- [EXERCISE]: From the first line of the data below, copy each line up to the one containing "Given: Switch to the 详情 tab", and include that line too.

# # # #

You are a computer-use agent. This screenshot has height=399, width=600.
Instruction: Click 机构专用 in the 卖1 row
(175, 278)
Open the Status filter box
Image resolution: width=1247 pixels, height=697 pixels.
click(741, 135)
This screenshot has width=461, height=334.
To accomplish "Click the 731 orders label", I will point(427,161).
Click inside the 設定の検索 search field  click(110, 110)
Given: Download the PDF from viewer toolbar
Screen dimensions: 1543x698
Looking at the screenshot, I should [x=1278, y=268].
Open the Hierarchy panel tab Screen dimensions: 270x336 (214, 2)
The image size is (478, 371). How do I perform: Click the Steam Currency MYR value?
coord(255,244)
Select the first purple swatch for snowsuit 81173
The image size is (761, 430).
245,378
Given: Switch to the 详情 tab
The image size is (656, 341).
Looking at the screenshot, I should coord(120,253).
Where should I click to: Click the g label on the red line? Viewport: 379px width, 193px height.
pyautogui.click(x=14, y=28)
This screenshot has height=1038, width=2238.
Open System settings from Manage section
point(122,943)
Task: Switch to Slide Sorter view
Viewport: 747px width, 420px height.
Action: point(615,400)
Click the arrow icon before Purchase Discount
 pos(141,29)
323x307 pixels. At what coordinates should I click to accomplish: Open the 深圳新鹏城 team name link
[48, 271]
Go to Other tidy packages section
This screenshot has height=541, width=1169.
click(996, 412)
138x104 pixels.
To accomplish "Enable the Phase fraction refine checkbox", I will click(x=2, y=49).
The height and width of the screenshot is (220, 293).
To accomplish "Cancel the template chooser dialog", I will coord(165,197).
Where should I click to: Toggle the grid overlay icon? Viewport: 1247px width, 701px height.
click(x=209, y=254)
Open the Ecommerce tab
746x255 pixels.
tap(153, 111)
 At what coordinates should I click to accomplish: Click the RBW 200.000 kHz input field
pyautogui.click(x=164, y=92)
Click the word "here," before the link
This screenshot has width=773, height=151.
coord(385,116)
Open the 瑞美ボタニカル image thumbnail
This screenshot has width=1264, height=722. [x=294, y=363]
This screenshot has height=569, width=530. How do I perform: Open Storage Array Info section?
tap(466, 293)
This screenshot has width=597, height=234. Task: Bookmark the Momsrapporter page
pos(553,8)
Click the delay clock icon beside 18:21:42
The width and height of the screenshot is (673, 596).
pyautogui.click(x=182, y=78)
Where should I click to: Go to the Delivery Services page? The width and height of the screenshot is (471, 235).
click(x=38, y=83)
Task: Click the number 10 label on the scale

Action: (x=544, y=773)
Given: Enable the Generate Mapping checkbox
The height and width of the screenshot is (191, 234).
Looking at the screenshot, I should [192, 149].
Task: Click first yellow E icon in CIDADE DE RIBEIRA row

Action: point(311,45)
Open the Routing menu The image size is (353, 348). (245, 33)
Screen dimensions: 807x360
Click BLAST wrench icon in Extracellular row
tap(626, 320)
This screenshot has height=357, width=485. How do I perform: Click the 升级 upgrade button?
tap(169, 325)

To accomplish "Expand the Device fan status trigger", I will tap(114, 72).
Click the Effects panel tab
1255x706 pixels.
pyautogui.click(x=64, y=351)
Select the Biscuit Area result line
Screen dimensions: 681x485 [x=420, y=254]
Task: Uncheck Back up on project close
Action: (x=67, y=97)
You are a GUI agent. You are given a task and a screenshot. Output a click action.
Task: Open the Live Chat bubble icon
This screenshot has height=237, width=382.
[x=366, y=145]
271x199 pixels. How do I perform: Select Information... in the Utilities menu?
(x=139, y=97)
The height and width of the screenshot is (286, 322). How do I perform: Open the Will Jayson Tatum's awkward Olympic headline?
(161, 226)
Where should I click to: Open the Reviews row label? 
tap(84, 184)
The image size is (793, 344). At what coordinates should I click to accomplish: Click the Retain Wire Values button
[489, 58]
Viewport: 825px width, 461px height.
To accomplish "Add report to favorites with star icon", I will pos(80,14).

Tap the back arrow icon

# # # #

- [SOLUTION FOR THIS TASK]:
You are a computer-use agent. This screenshot has height=399, width=600.
Instruction: Click 机构专用 in the 卖1 row
(175, 278)
Open the Status filter box
Image resolution: width=1247 pixels, height=697 pixels.
click(741, 135)
This screenshot has width=461, height=334.
To accomplish "Click the 731 orders label", I will point(427,161).
Click inside the 設定の検索 search field  click(110, 110)
Given: Download the PDF from viewer toolbar
Screen dimensions: 1543x698
Looking at the screenshot, I should [x=1278, y=268].
Open the Hierarchy panel tab Screen dimensions: 270x336 (214, 2)
The image size is (478, 371). How do I perform: Click the Steam Currency MYR value?
coord(255,244)
Select the first purple swatch for snowsuit 81173
The image size is (761, 430).
245,378
Given: Switch to the 详情 tab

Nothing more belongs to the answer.